Im erst 1890 vollendeten Ulmer Münster, dessen Grundsteinlegung bereits im Jahre 1377 erfolgte, einem der größten gotischen Bauwerke in Süddeutschland durften wir im Rahmen der Konservierungkampagnen an folgenden Fenstern arbeiten:

Mittelalter

20. Jahrhundert

  • nIV - Die 6 Werke der Barmherzigkeit (Hans Gottfried von Stockhausen, 1956)
  • nV - Tauffenster (Hans Gottfried von Stockhausen, 1955)

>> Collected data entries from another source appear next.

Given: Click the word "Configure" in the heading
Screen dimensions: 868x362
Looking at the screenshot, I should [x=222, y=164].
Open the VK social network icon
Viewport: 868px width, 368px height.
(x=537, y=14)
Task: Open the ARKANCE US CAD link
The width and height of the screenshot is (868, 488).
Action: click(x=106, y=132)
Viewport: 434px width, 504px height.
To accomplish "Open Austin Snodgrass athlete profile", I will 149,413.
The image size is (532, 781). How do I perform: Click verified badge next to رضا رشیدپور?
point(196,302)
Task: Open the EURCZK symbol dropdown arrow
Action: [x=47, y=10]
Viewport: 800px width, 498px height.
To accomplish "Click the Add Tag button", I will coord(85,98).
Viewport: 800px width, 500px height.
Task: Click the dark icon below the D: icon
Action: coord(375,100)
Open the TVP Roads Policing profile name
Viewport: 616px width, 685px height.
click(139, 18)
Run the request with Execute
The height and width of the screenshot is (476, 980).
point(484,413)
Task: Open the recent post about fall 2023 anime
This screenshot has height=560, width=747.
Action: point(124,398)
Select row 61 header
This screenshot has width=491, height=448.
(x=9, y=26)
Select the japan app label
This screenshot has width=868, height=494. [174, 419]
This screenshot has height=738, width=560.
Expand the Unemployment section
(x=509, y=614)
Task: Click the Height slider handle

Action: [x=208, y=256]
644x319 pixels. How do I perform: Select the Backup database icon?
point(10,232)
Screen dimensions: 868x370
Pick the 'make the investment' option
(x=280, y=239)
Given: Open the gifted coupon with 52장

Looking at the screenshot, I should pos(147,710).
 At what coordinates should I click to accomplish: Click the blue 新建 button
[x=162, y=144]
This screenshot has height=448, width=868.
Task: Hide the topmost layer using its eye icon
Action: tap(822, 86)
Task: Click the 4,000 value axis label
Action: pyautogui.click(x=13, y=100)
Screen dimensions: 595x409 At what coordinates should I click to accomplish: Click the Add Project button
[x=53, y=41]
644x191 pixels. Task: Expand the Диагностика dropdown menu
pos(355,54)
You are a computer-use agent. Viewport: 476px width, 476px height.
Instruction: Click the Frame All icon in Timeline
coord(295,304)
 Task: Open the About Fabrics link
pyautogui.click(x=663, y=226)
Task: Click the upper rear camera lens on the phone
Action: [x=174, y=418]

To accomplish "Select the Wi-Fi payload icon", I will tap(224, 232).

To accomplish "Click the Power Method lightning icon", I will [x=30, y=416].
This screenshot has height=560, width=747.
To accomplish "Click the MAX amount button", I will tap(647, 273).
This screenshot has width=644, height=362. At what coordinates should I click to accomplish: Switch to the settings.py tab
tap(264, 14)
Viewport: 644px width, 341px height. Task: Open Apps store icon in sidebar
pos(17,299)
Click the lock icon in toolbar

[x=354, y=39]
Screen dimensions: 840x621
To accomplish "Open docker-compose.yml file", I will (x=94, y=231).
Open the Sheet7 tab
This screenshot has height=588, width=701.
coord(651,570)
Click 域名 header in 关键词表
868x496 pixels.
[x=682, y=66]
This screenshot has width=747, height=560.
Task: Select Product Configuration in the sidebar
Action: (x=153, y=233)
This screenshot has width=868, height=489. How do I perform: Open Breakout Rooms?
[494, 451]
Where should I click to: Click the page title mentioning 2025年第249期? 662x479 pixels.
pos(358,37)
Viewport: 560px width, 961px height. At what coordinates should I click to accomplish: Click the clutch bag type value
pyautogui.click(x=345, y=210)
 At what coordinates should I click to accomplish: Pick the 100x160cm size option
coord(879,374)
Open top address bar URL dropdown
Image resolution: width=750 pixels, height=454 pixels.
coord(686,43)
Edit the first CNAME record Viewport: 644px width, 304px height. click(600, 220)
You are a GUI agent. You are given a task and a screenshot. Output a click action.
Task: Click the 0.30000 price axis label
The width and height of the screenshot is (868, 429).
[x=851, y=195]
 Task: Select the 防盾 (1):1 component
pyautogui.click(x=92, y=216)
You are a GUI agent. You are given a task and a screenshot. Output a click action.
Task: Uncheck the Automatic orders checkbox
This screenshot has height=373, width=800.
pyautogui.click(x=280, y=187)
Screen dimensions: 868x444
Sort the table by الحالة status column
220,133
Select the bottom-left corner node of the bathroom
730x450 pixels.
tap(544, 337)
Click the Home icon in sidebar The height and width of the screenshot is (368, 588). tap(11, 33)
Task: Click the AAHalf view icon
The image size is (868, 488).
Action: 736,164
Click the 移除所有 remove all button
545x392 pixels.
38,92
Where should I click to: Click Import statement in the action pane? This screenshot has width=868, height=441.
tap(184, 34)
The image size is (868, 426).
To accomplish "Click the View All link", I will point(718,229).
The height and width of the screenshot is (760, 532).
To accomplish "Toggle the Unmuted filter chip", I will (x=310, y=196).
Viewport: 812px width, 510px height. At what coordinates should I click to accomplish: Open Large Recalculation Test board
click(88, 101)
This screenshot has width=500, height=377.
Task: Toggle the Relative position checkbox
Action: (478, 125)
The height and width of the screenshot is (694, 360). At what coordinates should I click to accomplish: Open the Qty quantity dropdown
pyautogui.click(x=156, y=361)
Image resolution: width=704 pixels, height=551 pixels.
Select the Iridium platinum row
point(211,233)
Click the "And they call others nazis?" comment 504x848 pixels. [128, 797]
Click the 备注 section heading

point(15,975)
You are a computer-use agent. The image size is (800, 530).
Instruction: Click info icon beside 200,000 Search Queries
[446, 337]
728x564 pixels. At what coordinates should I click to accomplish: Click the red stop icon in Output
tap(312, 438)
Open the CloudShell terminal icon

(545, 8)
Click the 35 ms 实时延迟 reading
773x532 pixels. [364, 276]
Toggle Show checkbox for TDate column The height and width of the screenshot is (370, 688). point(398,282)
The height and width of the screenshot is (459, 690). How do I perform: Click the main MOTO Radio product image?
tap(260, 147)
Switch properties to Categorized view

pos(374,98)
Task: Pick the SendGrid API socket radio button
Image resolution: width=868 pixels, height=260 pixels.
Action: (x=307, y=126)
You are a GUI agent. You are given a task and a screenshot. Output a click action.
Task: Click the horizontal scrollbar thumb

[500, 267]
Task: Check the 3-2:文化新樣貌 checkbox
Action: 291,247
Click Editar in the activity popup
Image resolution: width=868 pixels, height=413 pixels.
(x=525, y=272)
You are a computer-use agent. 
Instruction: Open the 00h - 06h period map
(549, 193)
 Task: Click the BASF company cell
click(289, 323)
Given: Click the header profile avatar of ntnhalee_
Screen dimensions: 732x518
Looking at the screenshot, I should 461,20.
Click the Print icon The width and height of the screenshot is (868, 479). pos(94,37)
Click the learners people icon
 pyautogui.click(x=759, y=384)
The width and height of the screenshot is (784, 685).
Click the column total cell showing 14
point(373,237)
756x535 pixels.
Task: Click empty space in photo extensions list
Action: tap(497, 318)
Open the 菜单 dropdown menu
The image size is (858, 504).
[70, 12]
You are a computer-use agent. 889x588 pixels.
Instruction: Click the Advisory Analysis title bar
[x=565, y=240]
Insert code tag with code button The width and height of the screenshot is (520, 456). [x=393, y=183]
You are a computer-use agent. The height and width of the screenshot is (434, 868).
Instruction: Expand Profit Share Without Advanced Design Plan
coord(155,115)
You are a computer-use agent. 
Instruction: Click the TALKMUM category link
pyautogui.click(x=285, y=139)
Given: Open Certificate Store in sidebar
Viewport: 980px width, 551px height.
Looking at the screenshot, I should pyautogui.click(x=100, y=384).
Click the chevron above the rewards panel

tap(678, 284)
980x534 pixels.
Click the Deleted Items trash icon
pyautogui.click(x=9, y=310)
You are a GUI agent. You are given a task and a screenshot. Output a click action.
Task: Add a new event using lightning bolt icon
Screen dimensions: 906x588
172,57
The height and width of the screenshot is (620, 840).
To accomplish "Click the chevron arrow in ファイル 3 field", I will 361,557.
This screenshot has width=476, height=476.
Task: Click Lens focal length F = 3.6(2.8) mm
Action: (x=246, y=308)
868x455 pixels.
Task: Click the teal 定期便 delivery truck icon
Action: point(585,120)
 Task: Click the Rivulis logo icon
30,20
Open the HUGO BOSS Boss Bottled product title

Zu den besonderen, gläsernen Schätzen aus mittelalterlicher Zeit gehören, das Anna-Marienfenster aus der Werkstatt Jakob Acker. Es entstand um 1385 und gilt als ältestes Fenster des Münsters.

Das Ratsfenster aus der Straßburger Werkstatt des Peter Hemmel von Andlau wurde vom Rat der Stadt gestiftet und entstand um 1480, vermutlich ist es an Stelle eines älteren Fensters eingebaut worden.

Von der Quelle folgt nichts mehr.